Source passage
○ ○ ○ ○ ○
References to, and descriptions of, the
Merger Agreement and the Voting Agreements and the transactions contemplated
thereby are only a summary, are not intended to be complete and are qualified in
their entirety by reference to the full text of the Merger Agreement and the
Voting Agreements, respectively, copies of which are filed as Exhibits to this
Statement and which are incorporated herein by reference in this Item 4 in their
entirety.
Item
5. Interest
in Securities of the Issuer
(a) As
a result of the Voting Agreements, the Reporting Persons may be deemed to be the
beneficial owner of 5,112,392 shares of Company Common Stock. This
number of shares represents approximately 31.3% of the issued and outstanding
Company Common Stock based on the number of shares represented by the Company in
the Merger Agreement as being issued and outstanding on May 13,
2010. The Reporting Persons disclaim any beneficial ownership of such
shares, and nothing herein shall be deemed to be an admission by the Reporting
Persons as to the beneficial ownership of such shares. To the
knowledge of each of the Reporting Persons, no shares of Company Common Stock
are beneficially owned by any of the persons identified in
Appendix A-1
and
A-2
to this
Statement.
(b) The
Reporting Persons may be deemed to have shared voting power and/or shared
dispositive power with respect to 5,112,392 shares of Company Common Stock held
by the Stockholders due to the Voting Agreements and their ability to direct the
voting of such shares with respect to the matters specified in the Voting
Agreements and restrict the transfer or sale of such shares as specified in the
Voting Agreements and further described in Item 4. The Reporting
Persons, however, do not control the voting of such shares with respect to other
matters, and do not possess any other rights as a Company stockholder with
respect to such shares.
○ ○ ○ ○ ○
Provided information
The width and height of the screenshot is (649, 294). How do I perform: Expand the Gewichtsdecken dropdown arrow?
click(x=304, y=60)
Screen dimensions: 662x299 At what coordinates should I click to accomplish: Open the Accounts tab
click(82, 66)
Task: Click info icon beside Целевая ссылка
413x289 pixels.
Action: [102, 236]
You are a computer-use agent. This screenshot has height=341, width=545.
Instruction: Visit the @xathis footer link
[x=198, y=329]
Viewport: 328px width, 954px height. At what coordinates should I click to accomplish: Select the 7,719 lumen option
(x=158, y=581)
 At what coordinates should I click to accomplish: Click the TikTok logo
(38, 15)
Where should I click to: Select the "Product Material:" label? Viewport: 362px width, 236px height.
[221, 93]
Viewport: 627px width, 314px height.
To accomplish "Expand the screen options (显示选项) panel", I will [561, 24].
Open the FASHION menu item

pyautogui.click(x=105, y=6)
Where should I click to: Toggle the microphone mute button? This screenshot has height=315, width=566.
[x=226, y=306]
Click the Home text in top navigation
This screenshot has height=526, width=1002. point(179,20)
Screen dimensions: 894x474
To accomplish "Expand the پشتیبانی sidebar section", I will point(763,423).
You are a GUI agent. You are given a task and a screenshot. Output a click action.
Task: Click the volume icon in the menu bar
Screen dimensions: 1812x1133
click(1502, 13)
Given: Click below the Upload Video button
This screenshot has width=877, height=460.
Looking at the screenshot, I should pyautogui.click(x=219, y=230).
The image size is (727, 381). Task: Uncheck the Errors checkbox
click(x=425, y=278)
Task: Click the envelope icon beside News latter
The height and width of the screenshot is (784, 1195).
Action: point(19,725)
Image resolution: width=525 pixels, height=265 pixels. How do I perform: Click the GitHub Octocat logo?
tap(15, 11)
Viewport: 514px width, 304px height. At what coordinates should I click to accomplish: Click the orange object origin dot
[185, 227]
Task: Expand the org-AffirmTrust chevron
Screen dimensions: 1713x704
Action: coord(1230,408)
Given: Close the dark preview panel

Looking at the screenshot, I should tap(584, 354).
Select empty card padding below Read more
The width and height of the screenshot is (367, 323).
○ ○ ○ ○ ○
What you have to do
According to the filing excerpt, what share of the issued and outstanding Company Common Stock do the 5,112,392 shares represent? The rows come from a different source than the filing excerpt.

Task output
Approximately 31.3%